Being a Mother

I have been very reflective today on what it means and what it really feels like to be a mother.And it is really hard to put into words. I do…

I have been very reflective today on what it means and what it really feels like to be a mother.
And it is really hard to put into words. I do want to share some thoughts though. I didn’t have the most flashy day, but it was perfect. The things that my family did for me were from the heart. Tom fixed dinner as a surprise and underneath my plate was a very thoughtful handwritten letter from him. That meant more to me than a hundred wrapped gifts and is something I will always remember. Matthew made me a Mother’s Day package at school that had a giant card, a flower (his face as the center of the flower) in a vase full of chocolate hugs and kisses, and his giant hand prints (his hands are almost as big as mine and I don’t have small hands) on paper. And Jenny drew a very special picture of me. She said she drew me really, really pretty because today was Mother’s Day.

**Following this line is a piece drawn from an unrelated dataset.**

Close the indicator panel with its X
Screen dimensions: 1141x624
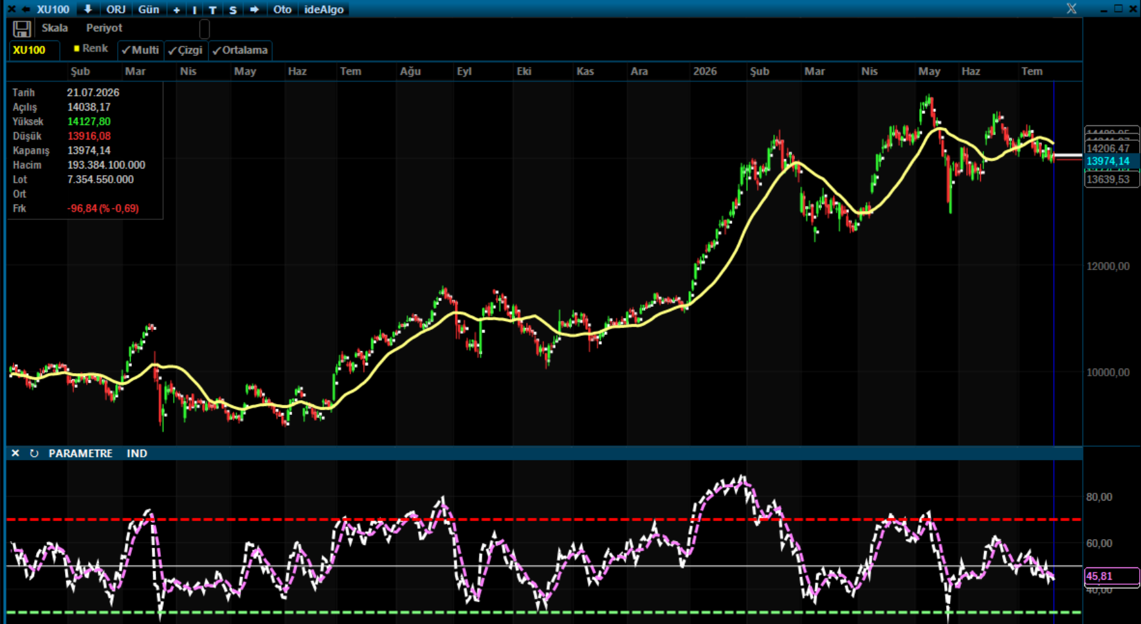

Tonight Tom and I were looking at some picture of a few years ago. And I was trying to remember what it was like before I was a mother. It is pretty difficult to do. I just feel like being a mother is something that I have always wanted. Growing up I never wanted to be a teacher or a secretary or a firefighter or anything else aspired to as a child. I only ever wanted to be a Mother. And now I am and I love it. Sometimes it is a very taxing responsibility, but with the challenges come the most amazing rewards and more happiness than I ever imagined possible. I know that I am not the best mother, but I am trying to be better. I know it would be worse if I were a single mother. I am so blessed to have such a wonderful husband and father to my children that makes up for the many areas I am lacking. Every day I have at least one experience to remind me why I love being a mother. Whether it is one of my children smiling at me or giving me a hug from behind or around the legs or just looking at them while they are sleeping so peacefully, I remember how much I love them and the bags under the eyes from little sleep, or the messes or massive amounts of laundry are a small price to pay for so much love and happiness that come from being a mother.